A single 2500-line index.html with all JS inline worked. Splitting it into modules surfaced three classes of bugs: arrow functions with broken $(this), initialization order errors from circular-looking imports, and implicit state dependencies that were invisible inside a shared closure. The bugs were not created by the split. They were revealed by it.


The Assumption That Seemed Reasonable

A large single-file codebase is a starting point. You iterate fast, everything is in one place, there are no import errors, no build steps. When the codebase is ready for production, you split it into proper modules. Splitting is a cleanup task, not a risky refactor.

This assumption is correct about the first part: monolith development is fast. It is wrong about the second: splitting is not cleanup. It is a refactor that must handle every bug the monolith hid.

When It Failed

The first failure was the trace wire button. The click handler used an arrow function with $(this):

$('#traceWireBtn').on('click', () => {
    const mode = $(this).data('mode'); // arrow function: 'this' is not the button
    self.setMode(mode);
});

In the monolith, $(this) in an arrow function refers to the outer this, which was the window-level module object. The data('mode') attribute happened to exist on the module object from a previous assignment. The handler worked.

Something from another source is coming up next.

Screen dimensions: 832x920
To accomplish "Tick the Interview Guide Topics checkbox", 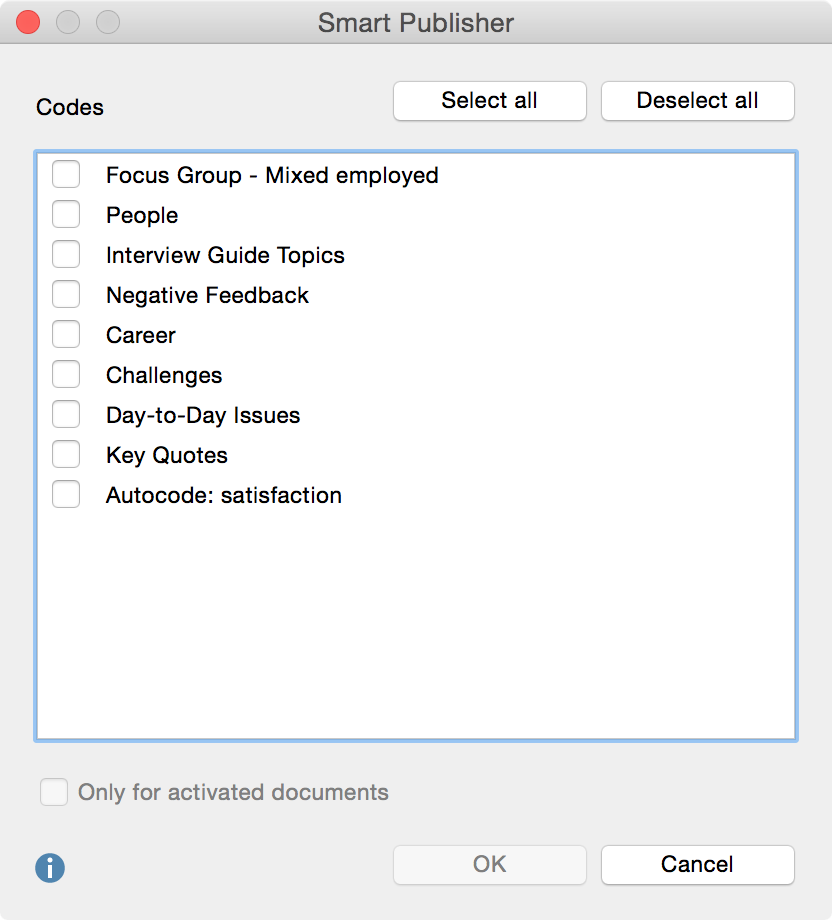I will pos(66,255).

After the split, the module object no longer had data('mode'). The attribute was on the button element. mode was undefined. The trace wire button silently did nothing.

The second failure was accordion panels. Their toggle logic was:

$('.accordion-header').on('click', function() {
    $(this).next('.accordion-body').slideToggle();
    // 'this' needed to be the clicked header
});

This used a regular function correctly. But the CSS for .active state was in a different section of the monolith that was moved to a separate CSS file during the split. The toggle added .active to the element; the CSS for .active was in a file that was not loaded at that point in the HTML. The panels visually appeared broken.

The third failure was theme initialization. The dark mode toggle set a class on document.body. After the split, the toggle module loaded before the theme initialization module. The theme module read localStorage.getItem('theme') and set the class. The toggle module read the current class from document.body to set its initial state. Because initialization order was not guaranteed, the toggle sometimes read the class before the theme module set it.

What Was Actually Wrong

Shared closure scope in the monolith masked three categories of problems:

  1. this binding: Arrow functions used $(this) and happened to work because the outer this contained the expected data. The coincidence ended when modules changed what this referred to.
  1. Load order: The monolith was a single script block. Everything initialized in order. Modules loaded in any order the HTML specified. Implicit dependencies on load order became explicit failures.
  1. CSS scope: CSS was inline in the same file as the JS. After extraction to separate CSS files, rules needed to be included in the right order. Two rules in the monolith with accidental order-dependency broke when they were in different files with different load positions.

What Got Deleted

The monolith itself. 2500 lines of HTML/CSS/JS became 11 files: 2 CSS files and 9 JS modules organized into core/, canvas/, and features/ directories.

The deletion also cleared the test surface for the three bug classes: the broken arrow functions, the initialization race, and the CSS load-order issues were all visible and fixable once isolated into their own files.

What Replaced It

Module files with explicit exports and imports. Each module owns its state. Imports are explicit. The initialization order is determined by a top-level init function in core/svgEditor.js that calls each module's init in the correct sequence.

The arrow function handlers were converted to regular function declarations. The CSS was loaded in a fixed order by the HTML. The initialization race was resolved by explicit sequencing.

The Lesson

A monolith does not hide bugs by preventing them. It hides them by providing the environment they need to not manifest. When the environment changes (a module split), the bugs become visible. Splitting is not the cause. The delay is.